== Segment start ==

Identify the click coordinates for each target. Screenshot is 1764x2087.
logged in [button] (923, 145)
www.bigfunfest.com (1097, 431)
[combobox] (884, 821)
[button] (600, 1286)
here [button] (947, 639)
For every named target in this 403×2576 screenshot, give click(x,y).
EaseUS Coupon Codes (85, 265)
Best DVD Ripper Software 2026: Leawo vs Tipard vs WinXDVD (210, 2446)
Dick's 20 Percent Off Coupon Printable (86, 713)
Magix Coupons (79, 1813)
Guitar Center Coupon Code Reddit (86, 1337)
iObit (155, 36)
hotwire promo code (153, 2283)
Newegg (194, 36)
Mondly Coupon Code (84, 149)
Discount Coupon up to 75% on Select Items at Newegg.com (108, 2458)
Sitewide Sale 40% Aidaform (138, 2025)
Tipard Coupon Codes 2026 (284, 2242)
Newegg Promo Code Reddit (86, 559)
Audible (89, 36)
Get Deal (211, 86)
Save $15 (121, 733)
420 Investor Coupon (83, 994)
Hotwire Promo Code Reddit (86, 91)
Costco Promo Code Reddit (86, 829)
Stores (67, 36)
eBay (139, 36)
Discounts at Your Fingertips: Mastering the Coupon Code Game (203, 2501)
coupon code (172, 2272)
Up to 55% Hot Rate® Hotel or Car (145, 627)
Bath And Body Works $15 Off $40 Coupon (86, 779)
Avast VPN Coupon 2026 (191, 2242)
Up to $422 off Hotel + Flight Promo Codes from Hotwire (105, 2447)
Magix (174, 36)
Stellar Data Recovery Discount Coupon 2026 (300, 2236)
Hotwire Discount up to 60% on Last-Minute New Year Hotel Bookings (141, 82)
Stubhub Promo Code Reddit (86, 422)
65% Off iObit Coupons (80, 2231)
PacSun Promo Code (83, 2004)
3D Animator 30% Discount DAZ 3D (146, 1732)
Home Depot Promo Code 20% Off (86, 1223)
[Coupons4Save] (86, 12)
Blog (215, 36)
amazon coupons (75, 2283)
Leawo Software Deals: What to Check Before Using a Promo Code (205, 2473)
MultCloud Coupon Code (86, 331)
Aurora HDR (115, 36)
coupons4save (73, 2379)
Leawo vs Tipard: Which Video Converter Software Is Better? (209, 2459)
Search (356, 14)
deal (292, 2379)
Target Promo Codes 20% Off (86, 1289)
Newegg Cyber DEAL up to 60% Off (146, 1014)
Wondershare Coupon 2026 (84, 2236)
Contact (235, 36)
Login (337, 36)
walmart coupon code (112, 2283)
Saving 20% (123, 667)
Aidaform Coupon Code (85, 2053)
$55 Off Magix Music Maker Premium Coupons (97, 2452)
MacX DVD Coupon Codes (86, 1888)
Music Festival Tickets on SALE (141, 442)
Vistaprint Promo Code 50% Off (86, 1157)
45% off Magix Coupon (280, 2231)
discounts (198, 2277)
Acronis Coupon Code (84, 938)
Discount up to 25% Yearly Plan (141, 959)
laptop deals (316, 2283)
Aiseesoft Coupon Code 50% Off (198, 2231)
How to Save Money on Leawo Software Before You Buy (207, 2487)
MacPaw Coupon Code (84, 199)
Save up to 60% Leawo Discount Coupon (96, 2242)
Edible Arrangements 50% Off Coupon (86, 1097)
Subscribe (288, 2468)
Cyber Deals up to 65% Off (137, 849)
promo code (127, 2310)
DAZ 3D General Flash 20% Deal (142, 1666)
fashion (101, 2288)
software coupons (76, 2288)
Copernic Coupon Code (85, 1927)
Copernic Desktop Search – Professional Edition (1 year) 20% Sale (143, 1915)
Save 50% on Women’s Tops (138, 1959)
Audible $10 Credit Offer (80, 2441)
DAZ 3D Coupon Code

== Segment end ==

◆ THE PROBLEM:
Copy out the material above in full so that every line matches the original.

◆ EXPECTED OUTPUT:
Identify the click coordinates for each target. Screenshot is 1764x2087.
logged in [button] (923, 145)
www.bigfunfest.com (1097, 431)
[combobox] (884, 821)
[button] (600, 1286)
here [button] (947, 639)
For every named target in this 403×2576 screenshot, give click(x,y).
EaseUS Coupon Codes (85, 265)
Best DVD Ripper Software 2026: Leawo vs Tipard vs WinXDVD (210, 2446)
Dick's 20 Percent Off Coupon Printable (86, 713)
Magix Coupons (79, 1813)
Guitar Center Coupon Code Reddit (86, 1337)
iObit (155, 36)
hotwire promo code (153, 2283)
Newegg (194, 36)
Mondly Coupon Code (84, 149)
Discount Coupon up to 75% on Select Items at Newegg.com (108, 2458)
Sitewide Sale 40% Aidaform (138, 2025)
Tipard Coupon Codes 2026 (284, 2242)
Newegg Promo Code Reddit (86, 559)
Audible (89, 36)
Get Deal (211, 86)
Save $15 (121, 733)
420 Investor Coupon (83, 994)
Hotwire Promo Code Reddit (86, 91)
Costco Promo Code Reddit (86, 829)
Stores (67, 36)
eBay (139, 36)
Discounts at Your Fingertips: Mastering the Coupon Code Game (203, 2501)
coupon code (172, 2272)
Up to 55% Hot Rate® Hotel or Car (145, 627)
Bath And Body Works $15 Off $40 Coupon (86, 779)
Avast VPN Coupon 2026 (191, 2242)
Up to $422 off Hotel + Flight Promo Codes from Hotwire (105, 2447)
Magix (174, 36)
Stellar Data Recovery Discount Coupon 2026 (300, 2236)
Hotwire Discount up to 60% on Last-Minute New Year Hotel Bookings (141, 82)
Stubhub Promo Code Reddit (86, 422)
65% Off iObit Coupons (80, 2231)
PacSun Promo Code (83, 2004)
3D Animator 30% Discount DAZ 3D (146, 1732)
Home Depot Promo Code 20% Off (86, 1223)
[Coupons4Save] (86, 12)
Blog (215, 36)
amazon coupons (75, 2283)
Leawo Software Deals: What to Check Before Using a Promo Code (205, 2473)
MultCloud Coupon Code (86, 331)
Aurora HDR (115, 36)
coupons4save (73, 2379)
Leawo vs Tipard: Which Video Converter Software Is Better? (209, 2459)
Search (356, 14)
deal (292, 2379)
Target Promo Codes 20% Off (86, 1289)
Newegg Cyber DEAL up to 60% Off (146, 1014)
Wondershare Coupon 2026 (84, 2236)
Contact (235, 36)
Login (337, 36)
walmart coupon code (112, 2283)
Saving 20% (123, 667)
Aidaform Coupon Code (85, 2053)
$55 Off Magix Music Maker Premium Coupons (97, 2452)
MacX DVD Coupon Codes (86, 1888)
Music Festival Tickets on SALE (141, 442)
Vistaprint Promo Code 50% Off (86, 1157)
45% off Magix Coupon (280, 2231)
discounts (198, 2277)
Acronis Coupon Code (84, 938)
Discount up to 25% Yearly Plan (141, 959)
laptop deals (316, 2283)
Aiseesoft Coupon Code 50% Off (198, 2231)
How to Save Money on Leawo Software Before You Buy (207, 2487)
MacPaw Coupon Code (84, 199)
Save up to 60% Leawo Discount Coupon (96, 2242)
Edible Arrangements 50% Off Coupon (86, 1097)
Subscribe (288, 2468)
Cyber Deals up to 65% Off (137, 849)
promo code (127, 2310)
DAZ 3D General Flash 20% Deal (142, 1666)
fashion (101, 2288)
software coupons (76, 2288)
Copernic Coupon Code (85, 1927)
Copernic Desktop Search – Professional Edition (1 year) 20% Sale (143, 1915)
Save 50% on Women’s Tops (138, 1959)
Audible $10 Credit Offer (80, 2441)
DAZ 3D Coupon Code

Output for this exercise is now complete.